WHAT IS BEING ASKED: Nothing but the exact lines from the one containing "Bio (325, 19)" through the last line of the records below belongs in your answer.

*** DATA FOR THE TASK ***

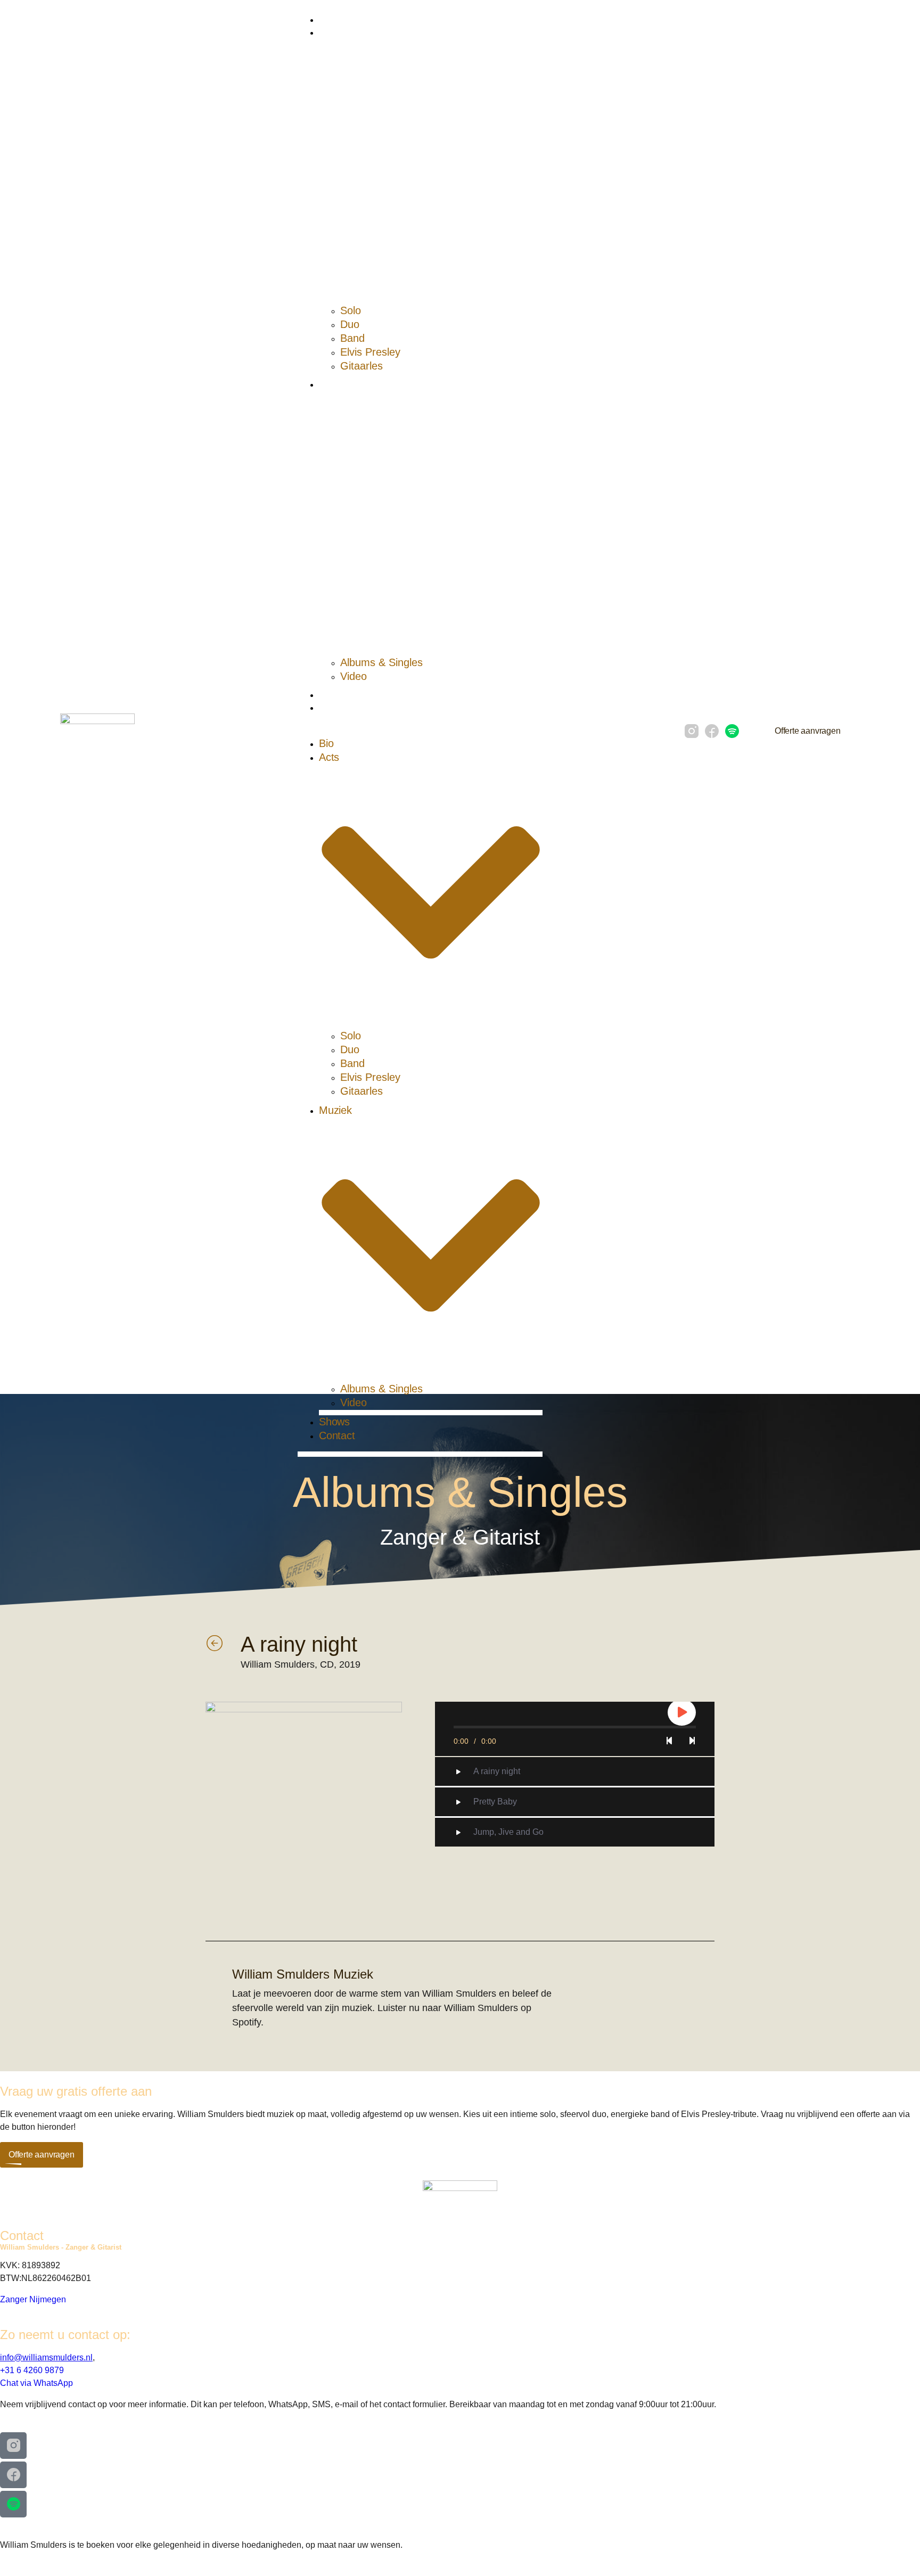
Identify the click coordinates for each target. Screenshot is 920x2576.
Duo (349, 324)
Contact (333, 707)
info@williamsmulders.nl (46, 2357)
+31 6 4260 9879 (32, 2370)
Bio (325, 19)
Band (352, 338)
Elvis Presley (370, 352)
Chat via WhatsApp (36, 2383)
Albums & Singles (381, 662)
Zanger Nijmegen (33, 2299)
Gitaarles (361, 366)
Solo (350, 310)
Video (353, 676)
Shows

*** End of DATA FOR THE TASK ***

OUTPUT BELOW:
Bio (325, 19)
Band (352, 338)
Elvis Presley (370, 352)
Chat via WhatsApp (36, 2383)
Albums & Singles (381, 662)
Zanger Nijmegen (33, 2299)
Gitaarles (361, 366)
Solo (350, 310)
Video (353, 676)
Shows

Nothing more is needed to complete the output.